エンジンの「回して遊ぶ」とは別のベクトルで、信号からの合流とか、ちょっとした登り坂でニヤッとできるタイプの楽しさだ。

電動の微妙と感じるところ

一方で、ここからが“複雑さ”ポイントでもある。電動は楽しいけど、雑に扱えるわけじゃない。

いちばん分かりやすいのは航続距離と充電だ。ガソリンみたいに「そのへんにスタンドがあるでしょ」が通用しないから、残りの走行可能距離を常に意識させられる、という感覚はどうしても付いて回る。
ただ、これも使い方次第で印象が変わる。近所の足として割り切るなら「毎回帰って充電」で成立するし、交換式バッテリーがハマる人もいる。

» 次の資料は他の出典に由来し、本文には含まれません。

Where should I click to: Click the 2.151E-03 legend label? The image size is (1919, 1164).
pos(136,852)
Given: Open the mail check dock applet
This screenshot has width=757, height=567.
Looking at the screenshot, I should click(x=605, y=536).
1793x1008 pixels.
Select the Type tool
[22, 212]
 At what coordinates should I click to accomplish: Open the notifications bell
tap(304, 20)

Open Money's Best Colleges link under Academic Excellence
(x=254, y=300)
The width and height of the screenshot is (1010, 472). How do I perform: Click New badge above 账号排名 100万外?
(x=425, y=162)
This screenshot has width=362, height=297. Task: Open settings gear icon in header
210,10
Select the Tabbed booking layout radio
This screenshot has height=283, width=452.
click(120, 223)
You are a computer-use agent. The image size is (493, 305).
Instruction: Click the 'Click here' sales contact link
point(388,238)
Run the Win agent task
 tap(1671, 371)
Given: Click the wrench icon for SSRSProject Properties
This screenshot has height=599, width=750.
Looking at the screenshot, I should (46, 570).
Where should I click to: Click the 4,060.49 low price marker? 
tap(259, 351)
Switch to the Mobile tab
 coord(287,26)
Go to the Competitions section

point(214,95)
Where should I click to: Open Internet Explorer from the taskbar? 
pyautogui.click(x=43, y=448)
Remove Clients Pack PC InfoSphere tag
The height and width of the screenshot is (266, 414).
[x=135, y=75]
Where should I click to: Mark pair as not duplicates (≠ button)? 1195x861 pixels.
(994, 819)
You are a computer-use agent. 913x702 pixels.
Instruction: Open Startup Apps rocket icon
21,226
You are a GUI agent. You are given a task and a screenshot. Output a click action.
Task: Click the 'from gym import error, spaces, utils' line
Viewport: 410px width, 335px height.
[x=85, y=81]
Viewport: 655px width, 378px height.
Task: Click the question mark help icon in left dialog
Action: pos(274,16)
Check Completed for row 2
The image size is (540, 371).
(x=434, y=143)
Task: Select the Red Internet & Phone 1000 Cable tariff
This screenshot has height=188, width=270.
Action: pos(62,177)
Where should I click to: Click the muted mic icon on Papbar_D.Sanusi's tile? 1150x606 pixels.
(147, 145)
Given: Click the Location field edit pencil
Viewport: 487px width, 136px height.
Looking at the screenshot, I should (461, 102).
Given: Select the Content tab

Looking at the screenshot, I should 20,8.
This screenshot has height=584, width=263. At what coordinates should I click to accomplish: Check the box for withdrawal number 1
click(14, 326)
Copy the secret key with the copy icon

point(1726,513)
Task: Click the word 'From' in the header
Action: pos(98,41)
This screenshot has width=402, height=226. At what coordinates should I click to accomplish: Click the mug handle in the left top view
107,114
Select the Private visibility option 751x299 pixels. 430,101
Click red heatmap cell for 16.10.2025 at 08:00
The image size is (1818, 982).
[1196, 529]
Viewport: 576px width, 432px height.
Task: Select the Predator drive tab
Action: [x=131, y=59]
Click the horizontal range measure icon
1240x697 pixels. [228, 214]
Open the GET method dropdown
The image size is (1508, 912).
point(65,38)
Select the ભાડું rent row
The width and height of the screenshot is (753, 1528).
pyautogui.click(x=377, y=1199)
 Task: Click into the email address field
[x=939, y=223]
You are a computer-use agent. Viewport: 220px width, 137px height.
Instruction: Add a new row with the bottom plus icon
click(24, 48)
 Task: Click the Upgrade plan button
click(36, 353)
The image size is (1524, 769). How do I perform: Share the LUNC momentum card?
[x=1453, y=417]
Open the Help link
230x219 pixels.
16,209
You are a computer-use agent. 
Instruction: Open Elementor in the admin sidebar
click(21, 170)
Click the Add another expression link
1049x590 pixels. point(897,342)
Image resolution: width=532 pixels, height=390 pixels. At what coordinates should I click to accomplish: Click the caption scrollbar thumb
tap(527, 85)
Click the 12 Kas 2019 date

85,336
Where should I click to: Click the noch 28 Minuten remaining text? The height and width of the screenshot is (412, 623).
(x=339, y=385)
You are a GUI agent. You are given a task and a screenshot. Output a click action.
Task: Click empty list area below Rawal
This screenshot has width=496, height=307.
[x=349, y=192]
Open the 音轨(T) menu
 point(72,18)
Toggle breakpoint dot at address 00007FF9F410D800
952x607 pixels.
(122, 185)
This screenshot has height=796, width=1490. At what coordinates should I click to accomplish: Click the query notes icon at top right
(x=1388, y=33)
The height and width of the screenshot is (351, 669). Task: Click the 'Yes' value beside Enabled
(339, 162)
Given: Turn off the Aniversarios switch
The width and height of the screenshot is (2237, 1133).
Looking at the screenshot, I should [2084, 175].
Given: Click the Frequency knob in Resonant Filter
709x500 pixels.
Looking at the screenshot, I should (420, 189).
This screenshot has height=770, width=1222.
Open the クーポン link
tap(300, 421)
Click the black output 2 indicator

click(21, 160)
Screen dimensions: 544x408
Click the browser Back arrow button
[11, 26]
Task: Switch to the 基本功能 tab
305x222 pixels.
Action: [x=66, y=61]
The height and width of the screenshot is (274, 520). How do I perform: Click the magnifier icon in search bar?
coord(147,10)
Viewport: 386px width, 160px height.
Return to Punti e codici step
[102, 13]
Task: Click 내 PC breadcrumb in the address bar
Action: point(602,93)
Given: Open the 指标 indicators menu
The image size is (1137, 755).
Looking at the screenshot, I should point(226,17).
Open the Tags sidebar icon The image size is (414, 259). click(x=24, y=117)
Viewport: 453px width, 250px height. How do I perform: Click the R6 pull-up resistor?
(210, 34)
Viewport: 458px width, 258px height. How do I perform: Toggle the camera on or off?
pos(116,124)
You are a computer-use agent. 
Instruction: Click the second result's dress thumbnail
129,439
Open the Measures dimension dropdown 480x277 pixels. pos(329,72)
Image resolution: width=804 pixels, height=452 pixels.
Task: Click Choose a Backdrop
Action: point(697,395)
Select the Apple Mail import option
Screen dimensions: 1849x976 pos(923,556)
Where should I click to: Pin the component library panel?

たとえばホンダのEM1 e:は、着脱できるバッテリー(Honda Mobile Power Pack e:)を採用していて、満充電まで約6時間、航続距離は約53km(定地走行テスト値)とされている。
この数字を「短い」と見るか「生活圏なら十分」と見るかで、評価がガラッと変わるはずだ。

それと、意外に効いてくるのが重さ。バッテリーは便利だけど、持てばそれなりに重量を感じるし、車体側も“軽さ一辺倒”にはならない。
エンジン車の「押して取り回すと軽い原付」みたいな感覚を期待すると、ちょっとギャップが出るかもしれない。

電動バイクも楽しめるようにはなりたい

エンジン車の楽しさを否定する必要もないし、電動を持ち上げすぎる必要もない。ただ、街乗り中心の人にとっては、静かさとスムーズさ、発進の気持ちよさは確実に魅力だ。
エンジンの“クセ”に恋する日があってもいいし、電動の“淡々と強い感じ”に惹かれる日があってもいい。どっちもバイクの楽しみ方だと思う。